▶ _Goal of the exercise_
Update the data below by replacing "width and height" with "dimensions" everywhere and changing nothing else. Leave the pictures out of your answer.

****

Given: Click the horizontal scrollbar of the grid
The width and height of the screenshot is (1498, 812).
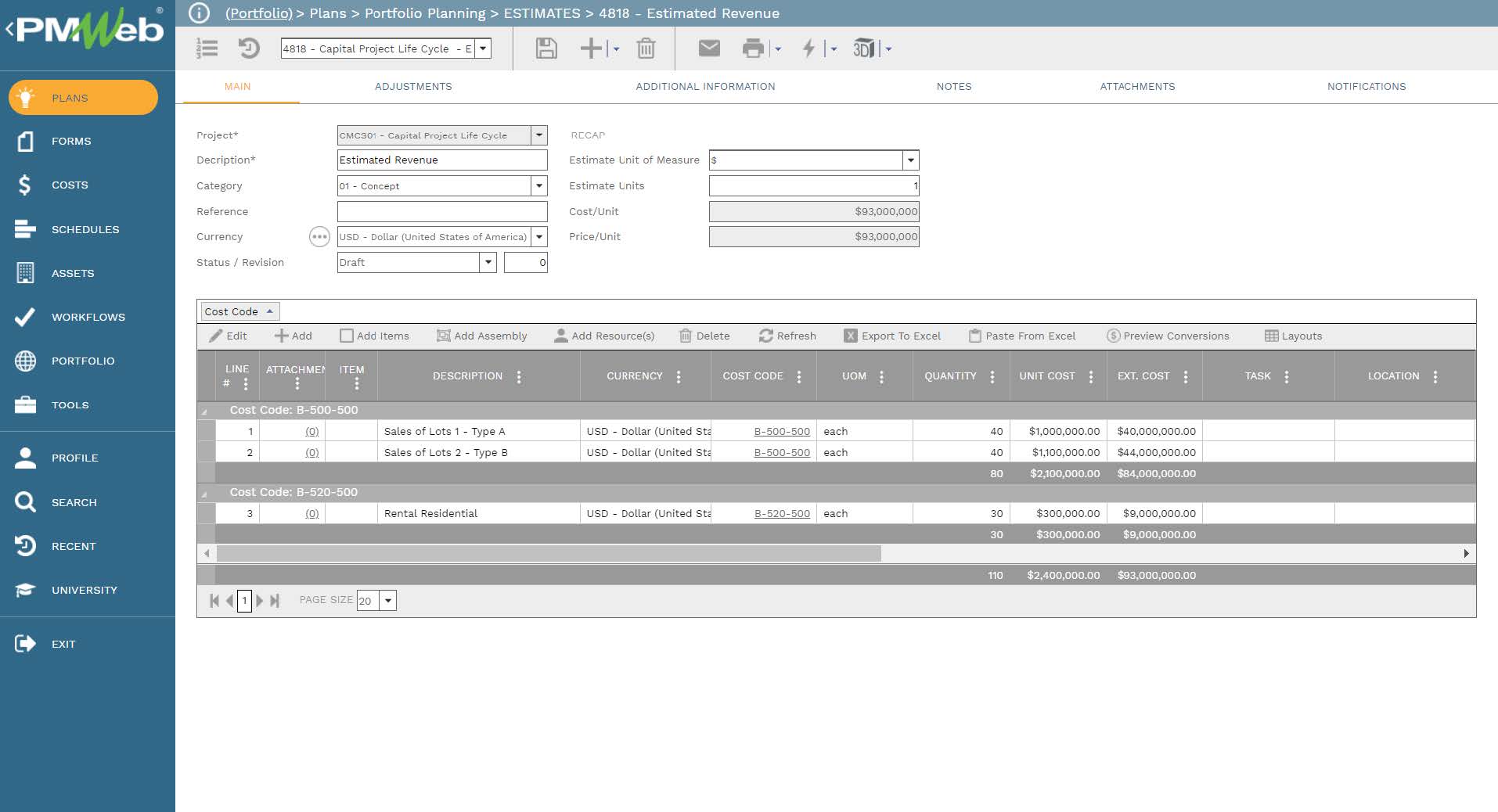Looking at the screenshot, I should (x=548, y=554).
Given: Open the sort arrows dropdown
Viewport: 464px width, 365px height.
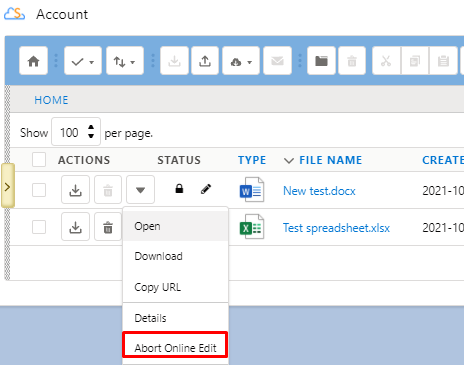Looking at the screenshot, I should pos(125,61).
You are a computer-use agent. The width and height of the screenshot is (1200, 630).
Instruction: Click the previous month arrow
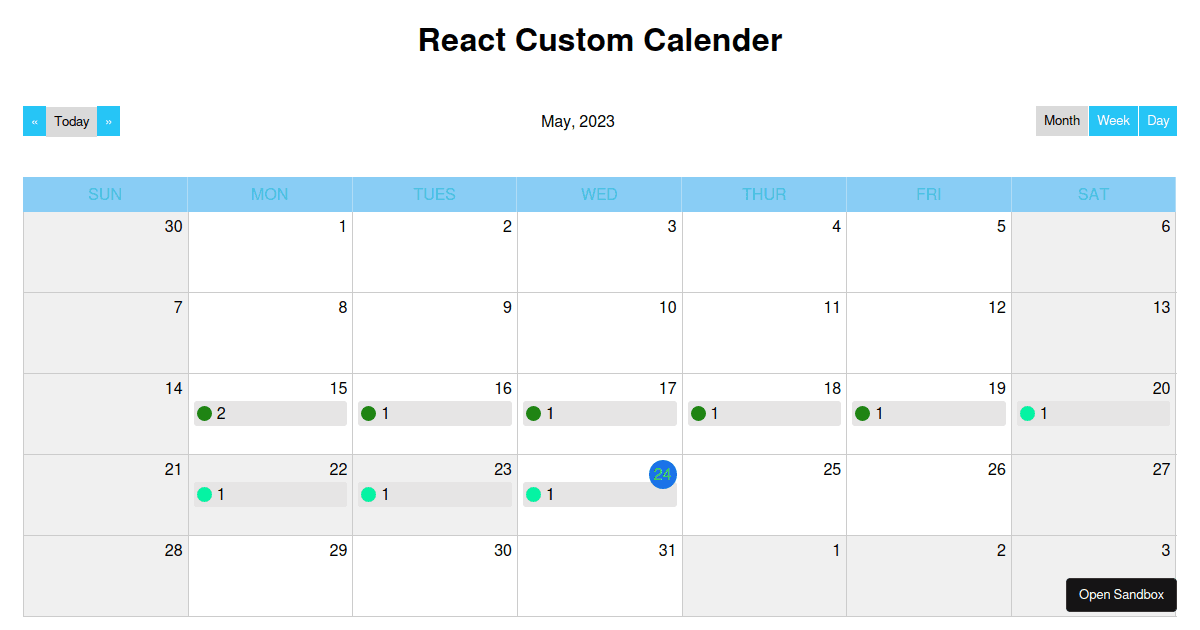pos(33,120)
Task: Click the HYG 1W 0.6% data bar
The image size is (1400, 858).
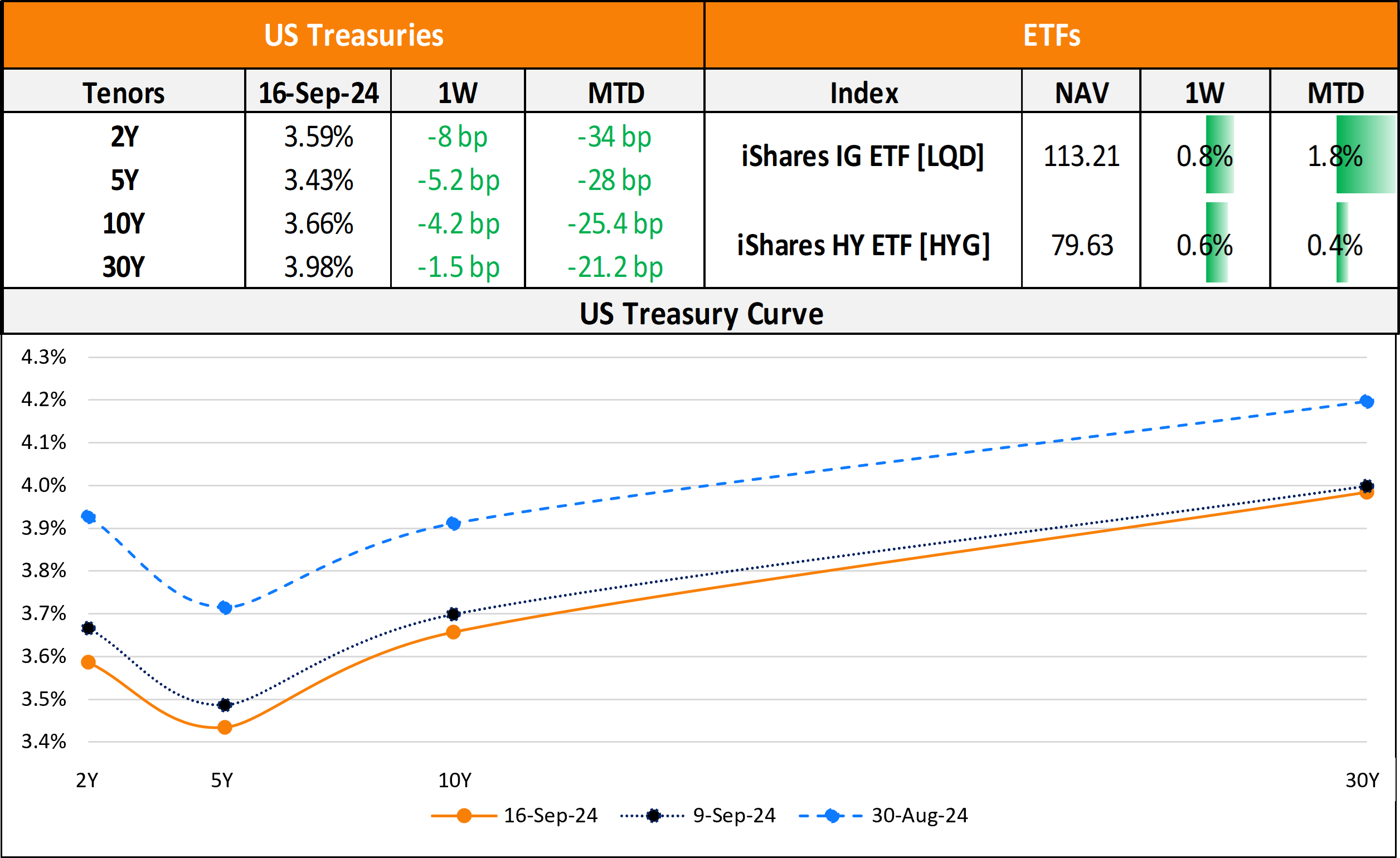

****

▶ _Answer to this task_
Given: Click the horizontal scrollbar of the grid
The dimensions of the screenshot is (1498, 812).
Looking at the screenshot, I should (x=548, y=554).
Given: Open the sort arrows dropdown
Viewport: 464px width, 365px height.
Looking at the screenshot, I should pos(125,61).
You are a computer-use agent. The dimensions of the screenshot is (1200, 630).
Instruction: Click the previous month arrow
pos(33,120)
Task: Click the HYG 1W 0.6% data bar
The image size is (1400, 858).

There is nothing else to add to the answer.